By Frank Brady
On Sunday at 4:00 p.m., the New York footballers take on Galway in the first round of the Connacht championship. By any type of analysis, this is a very daunting task for the Big Apple players as the Tribesmen are one of the leading teams west of the Shannon plus they still have a few All-Ireland medal winners in their ranks. New York’s continued participation in this event has garnered plenty of attention in recent times. Pat Spillane, the former Kerry great and currently columnist and sports panelist, regards it as a great waste of money. Meanwhile, Colum O’Rourke, the former Meath star, and also columnist and panelist, argues quite persuasively that sports is not defined solely by scores and stats, but that this particular game has a much broader role to play in the Irish diaspora. Meanwhile given the respective rankings of both teams, any illusion or pretensions toward victory for the local squad would possibly have one certified as delusional. Perhaps the columnist Charles Kruthammer of the Daily News is his assessment of the Washington Nationals comes close to the New York situation, when he states that where there are no expectations, there is no disappointment. Consequently defeat, which has been the norm for New York, will not be too shattering.

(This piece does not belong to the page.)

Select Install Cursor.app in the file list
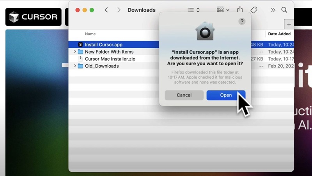 point(103,45)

Meanwhile it looks as if Pa Ryan will be minding the nets while Brendan McGourty will probably man the fullback slot. In contention for the corner spots will be John Goldrick, Joe Bell, Colm McCarron, and Lonan McGuire. Alan Raftery will be in the center of the defense while Ronan Caffrey, Aidan Power, Tom Hardwick, and Aidan Mortan may be possible flankers. I’m sure New York will opt for size in the middle of the field with Adrian O’Connor, Pat Madden likely starters, Robbie Moran and Paul O’Hara could also be deployed here if not elsewhere. Dan Doona may be on the forty with several permutations possible for the three quarter line. Kevin McGeeney, Mark Dobbin, Jason Kelly, Ross Donovan, plus O’Hara and Moran are all contenders. Ken O’Connor did well in Boston on the edge of the square despite suspect mobility. He may be retained while John Murtagh will slot into one corner. James Moynagh has been groomed for the other corner but Paddy Smith must be given serious attention as he has a tendency to fire on the big day. Jason Killeen is also back in the panel plus newcomer Benny Reilly, and C.J. Molloy might be options. Others rounding out the panel are Alan Hearly, Alan Carolan, Shane Carty, and James Huvane.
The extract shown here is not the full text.